🤖 AI Summary
Large language models (LLMs) frequently exhibit over-rejection—erroneous refusal of benign inputs—triggered by safety-related keywords, especially exacerbated in multi-turn dialogues. To systematically diagnose this rejection calibration problem, we introduce XSB (single-turn) and MS-XSB (multi-turn), the first benchmarks explicitly annotated for rejection-triggering keywords. We propose a model-agnostic, training-free, inference-time intervention framework: it identifies rejection-triggering tokens via posterior explanations and applies post-hoc correction through instruction masking, prompt rewriting, and attention steering.
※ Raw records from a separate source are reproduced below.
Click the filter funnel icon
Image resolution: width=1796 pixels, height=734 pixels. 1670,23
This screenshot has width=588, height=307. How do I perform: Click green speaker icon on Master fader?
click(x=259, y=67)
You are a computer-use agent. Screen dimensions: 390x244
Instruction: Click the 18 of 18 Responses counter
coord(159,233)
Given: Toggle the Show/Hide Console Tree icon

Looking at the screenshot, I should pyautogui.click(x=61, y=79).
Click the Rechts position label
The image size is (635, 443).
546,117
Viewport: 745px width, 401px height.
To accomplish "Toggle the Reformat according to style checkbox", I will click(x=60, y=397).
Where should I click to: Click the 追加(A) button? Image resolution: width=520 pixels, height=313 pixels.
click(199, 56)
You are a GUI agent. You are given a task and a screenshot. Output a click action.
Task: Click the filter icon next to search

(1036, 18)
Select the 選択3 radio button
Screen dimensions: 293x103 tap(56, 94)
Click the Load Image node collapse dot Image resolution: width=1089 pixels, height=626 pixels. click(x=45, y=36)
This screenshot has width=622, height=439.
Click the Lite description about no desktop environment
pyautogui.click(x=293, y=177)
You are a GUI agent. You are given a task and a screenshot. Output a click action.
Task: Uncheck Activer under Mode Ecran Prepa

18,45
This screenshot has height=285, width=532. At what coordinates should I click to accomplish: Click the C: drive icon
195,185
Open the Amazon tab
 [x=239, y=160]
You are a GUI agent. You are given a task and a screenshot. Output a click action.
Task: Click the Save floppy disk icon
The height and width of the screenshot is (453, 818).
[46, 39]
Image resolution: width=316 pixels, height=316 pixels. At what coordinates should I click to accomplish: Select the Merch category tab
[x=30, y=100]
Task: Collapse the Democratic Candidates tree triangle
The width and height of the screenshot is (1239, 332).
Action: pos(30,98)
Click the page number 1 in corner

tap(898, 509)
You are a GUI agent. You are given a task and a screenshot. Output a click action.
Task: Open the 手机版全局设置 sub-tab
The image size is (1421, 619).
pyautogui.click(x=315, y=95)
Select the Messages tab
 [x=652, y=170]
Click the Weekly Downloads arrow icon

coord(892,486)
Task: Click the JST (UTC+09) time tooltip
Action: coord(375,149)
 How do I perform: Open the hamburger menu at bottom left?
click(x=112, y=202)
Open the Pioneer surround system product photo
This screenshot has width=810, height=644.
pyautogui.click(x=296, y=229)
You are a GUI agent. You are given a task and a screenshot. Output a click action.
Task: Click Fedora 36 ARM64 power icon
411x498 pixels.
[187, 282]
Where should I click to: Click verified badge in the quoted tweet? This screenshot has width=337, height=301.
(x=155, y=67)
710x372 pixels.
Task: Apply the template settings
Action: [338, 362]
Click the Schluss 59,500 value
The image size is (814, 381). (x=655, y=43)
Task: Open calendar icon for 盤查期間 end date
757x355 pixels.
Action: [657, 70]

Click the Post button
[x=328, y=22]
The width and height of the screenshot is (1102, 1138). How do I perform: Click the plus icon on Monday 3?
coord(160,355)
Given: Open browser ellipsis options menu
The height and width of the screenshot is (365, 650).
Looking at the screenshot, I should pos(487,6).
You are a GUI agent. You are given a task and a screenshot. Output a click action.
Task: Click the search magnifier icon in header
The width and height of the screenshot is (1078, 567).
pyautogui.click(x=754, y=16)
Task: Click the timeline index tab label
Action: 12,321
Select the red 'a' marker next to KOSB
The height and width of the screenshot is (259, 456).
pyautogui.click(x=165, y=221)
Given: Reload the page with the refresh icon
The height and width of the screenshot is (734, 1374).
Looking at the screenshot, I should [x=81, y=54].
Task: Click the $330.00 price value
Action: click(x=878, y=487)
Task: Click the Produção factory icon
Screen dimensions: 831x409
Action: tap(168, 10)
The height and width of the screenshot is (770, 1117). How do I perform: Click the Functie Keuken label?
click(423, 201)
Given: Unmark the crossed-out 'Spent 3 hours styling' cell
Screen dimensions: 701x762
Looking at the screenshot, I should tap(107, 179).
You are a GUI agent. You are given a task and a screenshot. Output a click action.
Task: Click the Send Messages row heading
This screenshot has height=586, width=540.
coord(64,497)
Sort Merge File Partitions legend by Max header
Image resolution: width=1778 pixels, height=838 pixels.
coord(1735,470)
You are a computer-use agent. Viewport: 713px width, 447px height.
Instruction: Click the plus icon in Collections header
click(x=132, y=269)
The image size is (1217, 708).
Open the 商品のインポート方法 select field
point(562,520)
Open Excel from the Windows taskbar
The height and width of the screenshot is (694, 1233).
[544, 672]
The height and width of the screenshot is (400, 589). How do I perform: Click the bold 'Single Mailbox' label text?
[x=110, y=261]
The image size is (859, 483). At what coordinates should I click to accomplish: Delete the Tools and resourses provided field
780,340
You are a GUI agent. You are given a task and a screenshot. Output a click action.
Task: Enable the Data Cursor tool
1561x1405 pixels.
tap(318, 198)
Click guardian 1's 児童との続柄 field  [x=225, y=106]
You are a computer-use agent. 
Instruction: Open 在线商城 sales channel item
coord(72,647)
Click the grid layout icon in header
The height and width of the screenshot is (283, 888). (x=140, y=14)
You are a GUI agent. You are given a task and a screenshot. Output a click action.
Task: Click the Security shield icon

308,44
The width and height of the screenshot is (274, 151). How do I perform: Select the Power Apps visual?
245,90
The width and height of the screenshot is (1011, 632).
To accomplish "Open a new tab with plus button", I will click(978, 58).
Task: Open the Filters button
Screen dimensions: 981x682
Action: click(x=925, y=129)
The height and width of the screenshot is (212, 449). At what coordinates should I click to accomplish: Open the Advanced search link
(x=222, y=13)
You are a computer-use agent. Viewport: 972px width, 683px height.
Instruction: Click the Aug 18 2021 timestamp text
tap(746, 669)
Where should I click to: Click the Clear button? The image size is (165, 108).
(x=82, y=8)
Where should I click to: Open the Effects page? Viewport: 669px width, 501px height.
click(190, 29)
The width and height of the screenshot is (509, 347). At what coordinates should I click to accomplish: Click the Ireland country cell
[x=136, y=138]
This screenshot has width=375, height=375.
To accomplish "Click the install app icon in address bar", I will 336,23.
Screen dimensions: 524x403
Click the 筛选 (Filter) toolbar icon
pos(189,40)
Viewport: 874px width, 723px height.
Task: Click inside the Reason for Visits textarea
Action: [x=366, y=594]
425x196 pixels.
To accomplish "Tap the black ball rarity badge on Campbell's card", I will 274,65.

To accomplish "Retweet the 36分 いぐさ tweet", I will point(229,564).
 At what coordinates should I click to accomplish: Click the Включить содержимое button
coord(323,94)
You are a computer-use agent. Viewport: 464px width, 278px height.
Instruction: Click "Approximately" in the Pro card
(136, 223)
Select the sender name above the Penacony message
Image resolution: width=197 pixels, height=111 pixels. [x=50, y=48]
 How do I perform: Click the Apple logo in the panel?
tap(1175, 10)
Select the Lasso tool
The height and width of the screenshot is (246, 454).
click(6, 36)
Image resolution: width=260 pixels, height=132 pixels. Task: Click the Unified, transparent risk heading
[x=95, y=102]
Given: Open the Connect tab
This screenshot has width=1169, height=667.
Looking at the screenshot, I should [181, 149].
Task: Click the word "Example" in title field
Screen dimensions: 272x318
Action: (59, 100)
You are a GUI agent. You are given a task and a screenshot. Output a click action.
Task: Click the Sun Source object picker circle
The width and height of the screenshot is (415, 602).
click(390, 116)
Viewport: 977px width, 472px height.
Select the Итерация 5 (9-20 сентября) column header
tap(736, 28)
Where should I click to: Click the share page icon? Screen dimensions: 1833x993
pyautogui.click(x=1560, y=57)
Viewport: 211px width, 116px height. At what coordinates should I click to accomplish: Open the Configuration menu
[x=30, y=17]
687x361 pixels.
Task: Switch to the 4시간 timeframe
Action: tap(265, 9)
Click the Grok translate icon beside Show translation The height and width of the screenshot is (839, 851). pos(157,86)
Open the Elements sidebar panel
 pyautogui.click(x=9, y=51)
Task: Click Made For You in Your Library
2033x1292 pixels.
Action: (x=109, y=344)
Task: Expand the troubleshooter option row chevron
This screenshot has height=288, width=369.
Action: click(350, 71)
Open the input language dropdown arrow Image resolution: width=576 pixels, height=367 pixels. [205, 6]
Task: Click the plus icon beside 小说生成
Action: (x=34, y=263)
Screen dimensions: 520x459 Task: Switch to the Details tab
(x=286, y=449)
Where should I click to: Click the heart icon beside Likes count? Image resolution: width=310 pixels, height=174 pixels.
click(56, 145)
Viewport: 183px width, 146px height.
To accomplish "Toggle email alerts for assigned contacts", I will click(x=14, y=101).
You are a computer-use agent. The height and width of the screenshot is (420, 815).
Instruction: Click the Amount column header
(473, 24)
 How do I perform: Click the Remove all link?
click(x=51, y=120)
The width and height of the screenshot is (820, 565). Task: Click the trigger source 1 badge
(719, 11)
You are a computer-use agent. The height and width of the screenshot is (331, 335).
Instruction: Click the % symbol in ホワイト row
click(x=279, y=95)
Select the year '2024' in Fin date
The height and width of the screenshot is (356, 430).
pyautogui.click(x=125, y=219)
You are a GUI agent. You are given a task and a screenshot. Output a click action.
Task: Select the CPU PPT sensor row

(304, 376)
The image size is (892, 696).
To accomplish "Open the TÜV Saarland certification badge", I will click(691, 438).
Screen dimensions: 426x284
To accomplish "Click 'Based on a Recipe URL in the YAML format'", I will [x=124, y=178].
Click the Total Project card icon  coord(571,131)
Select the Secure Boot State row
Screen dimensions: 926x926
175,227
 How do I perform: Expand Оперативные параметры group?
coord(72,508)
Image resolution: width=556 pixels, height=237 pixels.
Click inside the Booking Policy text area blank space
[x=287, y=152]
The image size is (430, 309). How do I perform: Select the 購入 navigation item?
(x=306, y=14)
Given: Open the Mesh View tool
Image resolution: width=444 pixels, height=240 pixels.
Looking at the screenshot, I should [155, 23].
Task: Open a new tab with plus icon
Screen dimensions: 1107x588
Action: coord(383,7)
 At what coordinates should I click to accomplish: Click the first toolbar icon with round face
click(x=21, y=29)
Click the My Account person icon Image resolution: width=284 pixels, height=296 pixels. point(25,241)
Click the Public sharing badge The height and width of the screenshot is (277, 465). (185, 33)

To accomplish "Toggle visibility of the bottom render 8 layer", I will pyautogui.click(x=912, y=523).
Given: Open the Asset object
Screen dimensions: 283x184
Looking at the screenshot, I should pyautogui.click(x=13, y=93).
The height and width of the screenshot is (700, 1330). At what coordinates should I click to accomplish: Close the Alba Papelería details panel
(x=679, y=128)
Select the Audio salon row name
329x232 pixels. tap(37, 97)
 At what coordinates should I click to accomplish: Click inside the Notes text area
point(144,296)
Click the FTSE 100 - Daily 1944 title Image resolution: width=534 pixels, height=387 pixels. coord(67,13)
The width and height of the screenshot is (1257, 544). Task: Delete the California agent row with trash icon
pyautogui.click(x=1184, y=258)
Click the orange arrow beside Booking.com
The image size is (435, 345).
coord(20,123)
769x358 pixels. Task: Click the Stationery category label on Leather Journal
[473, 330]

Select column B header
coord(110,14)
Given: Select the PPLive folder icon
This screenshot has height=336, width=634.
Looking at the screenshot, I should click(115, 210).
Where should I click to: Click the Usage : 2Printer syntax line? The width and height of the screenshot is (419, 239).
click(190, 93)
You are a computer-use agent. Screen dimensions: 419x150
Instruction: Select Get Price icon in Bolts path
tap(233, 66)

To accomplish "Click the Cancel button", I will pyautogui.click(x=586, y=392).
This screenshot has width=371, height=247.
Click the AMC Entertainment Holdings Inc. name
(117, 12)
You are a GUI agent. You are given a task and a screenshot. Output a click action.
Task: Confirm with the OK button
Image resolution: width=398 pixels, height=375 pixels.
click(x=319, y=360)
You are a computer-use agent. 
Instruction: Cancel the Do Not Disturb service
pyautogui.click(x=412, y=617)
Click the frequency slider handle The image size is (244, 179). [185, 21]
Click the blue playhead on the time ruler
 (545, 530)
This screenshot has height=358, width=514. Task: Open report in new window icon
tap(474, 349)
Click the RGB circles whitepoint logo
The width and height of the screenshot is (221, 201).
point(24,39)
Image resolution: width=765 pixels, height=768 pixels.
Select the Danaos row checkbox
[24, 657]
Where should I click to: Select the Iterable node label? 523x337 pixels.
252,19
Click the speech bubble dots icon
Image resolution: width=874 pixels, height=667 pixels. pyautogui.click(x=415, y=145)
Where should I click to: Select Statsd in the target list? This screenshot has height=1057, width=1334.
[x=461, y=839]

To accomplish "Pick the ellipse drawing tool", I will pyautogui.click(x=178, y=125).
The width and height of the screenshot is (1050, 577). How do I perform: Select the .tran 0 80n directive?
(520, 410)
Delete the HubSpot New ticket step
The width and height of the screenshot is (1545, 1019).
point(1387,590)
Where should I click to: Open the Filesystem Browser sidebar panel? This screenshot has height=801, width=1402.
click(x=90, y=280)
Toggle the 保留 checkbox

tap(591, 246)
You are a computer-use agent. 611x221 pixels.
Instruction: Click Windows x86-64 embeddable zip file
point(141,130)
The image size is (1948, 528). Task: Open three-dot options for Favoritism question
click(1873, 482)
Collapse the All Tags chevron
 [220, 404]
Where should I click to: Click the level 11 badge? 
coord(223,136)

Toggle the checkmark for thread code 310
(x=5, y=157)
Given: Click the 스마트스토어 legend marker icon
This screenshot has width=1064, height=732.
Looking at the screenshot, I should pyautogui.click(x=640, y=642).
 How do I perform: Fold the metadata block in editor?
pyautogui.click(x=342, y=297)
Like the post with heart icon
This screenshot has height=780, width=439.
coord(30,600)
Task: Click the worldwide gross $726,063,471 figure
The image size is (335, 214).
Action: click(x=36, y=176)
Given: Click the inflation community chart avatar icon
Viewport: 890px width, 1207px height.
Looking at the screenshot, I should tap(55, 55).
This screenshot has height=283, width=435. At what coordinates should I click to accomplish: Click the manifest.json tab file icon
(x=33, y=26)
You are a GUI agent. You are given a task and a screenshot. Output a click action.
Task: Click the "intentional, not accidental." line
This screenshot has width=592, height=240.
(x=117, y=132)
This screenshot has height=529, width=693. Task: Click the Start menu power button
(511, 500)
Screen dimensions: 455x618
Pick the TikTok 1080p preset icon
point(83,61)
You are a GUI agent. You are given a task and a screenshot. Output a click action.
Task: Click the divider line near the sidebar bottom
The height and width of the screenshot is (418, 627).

Evaluated on four Llama-series models, our method significantly improves response rates to benign queries while preserving robust protection against genuinely high-risk content. Our core contributions are threefold: (1) the first formal modeling of multi-turn rejection calibration; (2) the construction of an interpretable, keyword-annotated benchmark; and (3) a lightweight, safe, and controllable plug-and-play intervention paradigm.
📝 Abstract
Large language models (LLMs) frequently produce false refusals, declining benign requests that contain terms resembling unsafe queries. We address this challenge by introducing two comprehensive benchmarks: the Exaggerated Safety Benchmark (XSB) for single-turn prompts, annotated with "Focus" keywords that identify refusal-inducing triggers, and the Multi-turn Scenario-based Exaggerated Safety Benchmark (MS-XSB), which systematically evaluates refusal calibration in realistic, context-rich dialog settings. Our benchmarks reveal that exaggerated refusals persist across diverse recent LLMs and are especially pronounced in complex, multi-turn scenarios. To mitigate these failures, we leverage post-hoc explanation methods to identify refusal triggers and deploy three lightweight, model-agnostic approaches, ignore-word instructions, prompt rephrasing, and attention steering, at inference time, all without retraining or parameter access. Experiments on four instruction-tuned Llama models demonstrate that these strategies substantially improve compliance on safe prompts while maintaining robust safety protections. Our findings establish a reproducible framework for diagnosing and mitigating exaggerated refusals, highlighting practical pathways to safer and more helpful LLM deployments.